Although I have not heard of the town, by the looks of the number of tourists here, this must be quite a popular tourist spot.  Most activities revolve around the zocalo (or city square).  There were a few pedestrian malls that are lined with shops, restaurants, bars, etc.  One thing this area is known for is amber.  If you saw the first Jurassic Park movie, you will remember that they found a mosquito that had sucked the blood of a dinosaur.  From there they were able to recreate dinosaurs.  (I am probably not factually correct here because I saw the movie a long time ago).  Anyway, it's a tree resin that has been fossilized a very very long time ago.  If you clicked on the link on amber above, wikipedia has some excellent photos of what they look like.

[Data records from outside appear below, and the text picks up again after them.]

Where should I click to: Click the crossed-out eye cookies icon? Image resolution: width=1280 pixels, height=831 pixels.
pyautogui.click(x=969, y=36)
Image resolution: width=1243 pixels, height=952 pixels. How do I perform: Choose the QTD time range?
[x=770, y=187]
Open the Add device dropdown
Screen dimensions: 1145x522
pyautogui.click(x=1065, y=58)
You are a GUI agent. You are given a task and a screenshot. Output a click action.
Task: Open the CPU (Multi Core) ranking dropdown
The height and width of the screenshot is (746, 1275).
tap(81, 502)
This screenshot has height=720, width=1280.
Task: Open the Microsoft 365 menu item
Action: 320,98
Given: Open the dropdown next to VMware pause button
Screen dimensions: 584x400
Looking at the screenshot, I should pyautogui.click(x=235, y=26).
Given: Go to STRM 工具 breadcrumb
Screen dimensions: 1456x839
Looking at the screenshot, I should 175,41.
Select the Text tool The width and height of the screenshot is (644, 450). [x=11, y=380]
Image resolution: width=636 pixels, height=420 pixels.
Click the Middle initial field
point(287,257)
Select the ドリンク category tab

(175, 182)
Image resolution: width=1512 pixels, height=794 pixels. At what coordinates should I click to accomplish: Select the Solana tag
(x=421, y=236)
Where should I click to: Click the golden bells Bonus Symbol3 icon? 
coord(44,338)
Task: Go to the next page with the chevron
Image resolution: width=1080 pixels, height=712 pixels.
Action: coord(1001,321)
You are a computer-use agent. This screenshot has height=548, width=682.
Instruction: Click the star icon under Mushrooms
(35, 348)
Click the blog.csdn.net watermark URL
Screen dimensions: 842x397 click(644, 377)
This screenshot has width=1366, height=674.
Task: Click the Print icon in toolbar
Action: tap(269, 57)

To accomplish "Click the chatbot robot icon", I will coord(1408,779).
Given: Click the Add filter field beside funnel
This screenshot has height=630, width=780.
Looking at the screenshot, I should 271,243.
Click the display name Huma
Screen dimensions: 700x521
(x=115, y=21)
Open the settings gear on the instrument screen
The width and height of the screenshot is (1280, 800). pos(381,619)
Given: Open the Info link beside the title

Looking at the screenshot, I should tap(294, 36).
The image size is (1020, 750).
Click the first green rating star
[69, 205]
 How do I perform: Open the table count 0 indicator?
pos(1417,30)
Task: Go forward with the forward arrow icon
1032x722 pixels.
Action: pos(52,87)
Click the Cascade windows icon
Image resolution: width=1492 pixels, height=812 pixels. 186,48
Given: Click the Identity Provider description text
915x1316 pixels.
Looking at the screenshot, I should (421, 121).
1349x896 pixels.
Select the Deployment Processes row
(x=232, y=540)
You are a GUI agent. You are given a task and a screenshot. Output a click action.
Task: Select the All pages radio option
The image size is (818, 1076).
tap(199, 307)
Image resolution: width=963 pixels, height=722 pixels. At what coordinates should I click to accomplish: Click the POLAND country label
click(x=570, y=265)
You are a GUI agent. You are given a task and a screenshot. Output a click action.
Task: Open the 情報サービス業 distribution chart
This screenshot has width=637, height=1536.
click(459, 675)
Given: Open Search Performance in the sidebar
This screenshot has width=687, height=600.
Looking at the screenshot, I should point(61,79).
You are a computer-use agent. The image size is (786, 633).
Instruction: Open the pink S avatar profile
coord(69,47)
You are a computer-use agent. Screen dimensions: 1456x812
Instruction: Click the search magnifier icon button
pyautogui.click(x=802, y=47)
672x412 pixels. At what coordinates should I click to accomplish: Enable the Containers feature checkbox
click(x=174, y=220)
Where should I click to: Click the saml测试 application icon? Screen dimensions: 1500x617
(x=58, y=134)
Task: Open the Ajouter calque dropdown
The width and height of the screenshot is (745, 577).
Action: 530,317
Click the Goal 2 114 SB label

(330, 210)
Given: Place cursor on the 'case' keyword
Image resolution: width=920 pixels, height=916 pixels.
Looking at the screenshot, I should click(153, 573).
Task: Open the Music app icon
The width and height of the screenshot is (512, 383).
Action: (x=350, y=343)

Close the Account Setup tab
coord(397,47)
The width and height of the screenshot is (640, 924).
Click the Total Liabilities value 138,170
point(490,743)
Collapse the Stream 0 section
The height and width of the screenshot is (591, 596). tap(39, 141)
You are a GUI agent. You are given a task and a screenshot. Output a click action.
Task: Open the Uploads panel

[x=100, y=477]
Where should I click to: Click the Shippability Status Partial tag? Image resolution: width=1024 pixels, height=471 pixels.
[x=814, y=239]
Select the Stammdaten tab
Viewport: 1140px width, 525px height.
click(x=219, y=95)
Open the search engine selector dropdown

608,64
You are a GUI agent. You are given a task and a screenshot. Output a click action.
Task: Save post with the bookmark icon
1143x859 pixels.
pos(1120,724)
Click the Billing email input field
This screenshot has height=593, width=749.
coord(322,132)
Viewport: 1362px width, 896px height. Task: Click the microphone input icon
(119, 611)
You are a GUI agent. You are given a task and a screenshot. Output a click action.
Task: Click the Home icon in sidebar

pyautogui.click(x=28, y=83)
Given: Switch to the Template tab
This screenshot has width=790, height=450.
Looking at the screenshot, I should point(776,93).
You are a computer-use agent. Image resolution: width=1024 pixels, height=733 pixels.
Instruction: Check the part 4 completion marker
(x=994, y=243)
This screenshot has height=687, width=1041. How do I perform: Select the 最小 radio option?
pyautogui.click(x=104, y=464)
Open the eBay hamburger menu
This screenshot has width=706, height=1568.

On our first day, we were supposed to rest from our long bus journey.  I took advantage of a laundry near the hotel and have all my dirty clothes, weighing about 2 kilos, washed for 30 pesos ($1.69)!  She even folded them beautifully.  What a treat; not having to wear dirty clothes for more 3 days!

One thing I noticed right away is that there are a lot more Indigenous People (what Americans call Native Americans) here.  Like in many countries invaded by Europeans, the natives are the ones who always ended at the bottom of the economic ladder.  So most of them are peddling souvenirs or food to the tourists.  Even little kids have to do this to help their family.  It's a sad situation.  Chiapas, where San Cristobal is, is one of the poorest states in Mexico and has the most number of Indigenous People.

A Chamula (Indigenous) Church

A bar near the zocaolo

Indigenous People selling fruits and vegetables


An early morning street sweeper in front of a graffiti wall

An Indigenous girl showing the art of hand-weaving

Some of the beautiful work produced by her

Range of souvenirs, again sold mostly by Indigenous people

Cathedral near the zocalo

Protest by the Indigenous people against the Federal Government
We visited two Indigenous communities - the Chamula and Zinacantan.  They are similar but different.  Both are close-knit communities and have their own language.  They run it like their own town and manage their own affairs.  Crime is very low because it's like a commune.  Everyone looks out for each other.  One has a little bit of Catholicism sprinkled with their native religion.  The other has more Catholicism in their religion.  According to our tour guide Cesar, all the people living in this communities are happy where they are.  They allow visitors but they don't welcome them to stay there.  Cesar speaks the language and grew up in the area so most people know him.

On the next day we have the option of going to the Canyon Sumidero, about an hour away and a cooking class.  I opted to just go to the Canyon, which I later regret.  Although beautiful and we did see some monkeys and crocodiles laying on the side of the river, the trip was marred by a floating debris of trash.  The trash were washed down from the various streams feeding into the river.  Most villagers don't hesitate to throw trash randomly, and that's where they ended up.  The boat operators said the government is going to clean it up but everyone's question is why don't you clean it up.  The cooking class was more fun because it was good and there was a lot of food, according to my friends.

Crocodiles sunning on the bank of the river

Tourist boats in the canyon
We had some excellent meals in San Cristobal.  Because it's a tourist town, it was very lively.  We enjoyed the beautiful area around the square.  It was within walking distance from our hotel.  Our hotel was nice and the service was excellent.  We had great breakfasts in the morning.  The only shortcoming was that the wifi was slow, but that's in all of Central America.  The next morning we had to depart at 5 am to go to Pelanque, stopping at a couple of water falls along the way.